Just like Lauryn, Helice had not liked Selia from the moment she had first laid eyes on her. In spite of her reservations, however, Helice had tried being neighborly, but Selia just seemed to turn a cold shoulder to Helice’s efforts.
“He probably thinks you’re going to sit back and take it and not do anything about it,” Helice commented as she leaned forward and peeked out through the curtains herself.
She was probably right. So far, Eymann had turned the other cheek, but how long was he supposed to keep doing that?
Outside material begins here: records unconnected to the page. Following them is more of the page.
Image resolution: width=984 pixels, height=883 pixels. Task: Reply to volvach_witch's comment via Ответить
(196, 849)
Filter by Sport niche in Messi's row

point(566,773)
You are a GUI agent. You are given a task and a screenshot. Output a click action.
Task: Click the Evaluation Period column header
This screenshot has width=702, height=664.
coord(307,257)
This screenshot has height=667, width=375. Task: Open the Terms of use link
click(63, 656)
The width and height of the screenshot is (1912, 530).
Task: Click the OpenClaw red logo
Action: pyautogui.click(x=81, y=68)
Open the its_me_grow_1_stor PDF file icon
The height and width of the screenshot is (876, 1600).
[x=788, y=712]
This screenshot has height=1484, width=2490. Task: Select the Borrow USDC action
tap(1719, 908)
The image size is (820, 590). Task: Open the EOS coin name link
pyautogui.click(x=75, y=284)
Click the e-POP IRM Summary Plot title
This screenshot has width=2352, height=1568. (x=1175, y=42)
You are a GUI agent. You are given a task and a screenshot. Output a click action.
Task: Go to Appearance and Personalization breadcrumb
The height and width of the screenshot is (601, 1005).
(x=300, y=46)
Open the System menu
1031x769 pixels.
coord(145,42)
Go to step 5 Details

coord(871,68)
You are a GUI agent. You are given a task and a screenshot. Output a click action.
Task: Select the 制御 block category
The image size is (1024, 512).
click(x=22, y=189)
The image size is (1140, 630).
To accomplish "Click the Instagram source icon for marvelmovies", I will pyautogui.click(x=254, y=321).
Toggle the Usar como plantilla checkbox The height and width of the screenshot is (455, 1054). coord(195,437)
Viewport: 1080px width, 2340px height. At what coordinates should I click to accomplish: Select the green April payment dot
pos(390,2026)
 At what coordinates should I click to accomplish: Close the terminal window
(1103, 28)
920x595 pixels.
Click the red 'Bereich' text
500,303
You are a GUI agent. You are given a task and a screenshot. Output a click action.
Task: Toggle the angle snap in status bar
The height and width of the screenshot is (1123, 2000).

“He hasn’t got any respect for you,” Helice told him as she arranged the curtains and then turned around. “Not as a neighbor and not as a- ” There was a slight hesitation before she finished her sentence. “Man.”
She’d done it with a single word. She’d thrown it out there like a grenade, the one thing that was guaranteed to push Eymann’s buttons. And now all she had to do was to wait for the explosion. She saw it building in Eymann’s eyes, which were hard and narrowed now with the dislike and the contempt he harbored for the other man.
But Helice was never content with merely igniting an ember, and so she continued stoking the fire. “He’s the kind of man who thinks he can do whatever he wants whenever he wants. And he’ll walk all over other people to prove it,” Helice went on. “His dog is still coming over here, isn’t he? Even though you’ve politely asked him to take care of the problem. Why do you think you haven’t been able to catch him in the act? It’s probably because he lets him out when you’re dead to the world. He’ll probably do the same thing tonight. While you’re snoring away, he’ll be out there in the darkness laughing at you. And tomorrow I’ll have to hose down another pair of shoes.”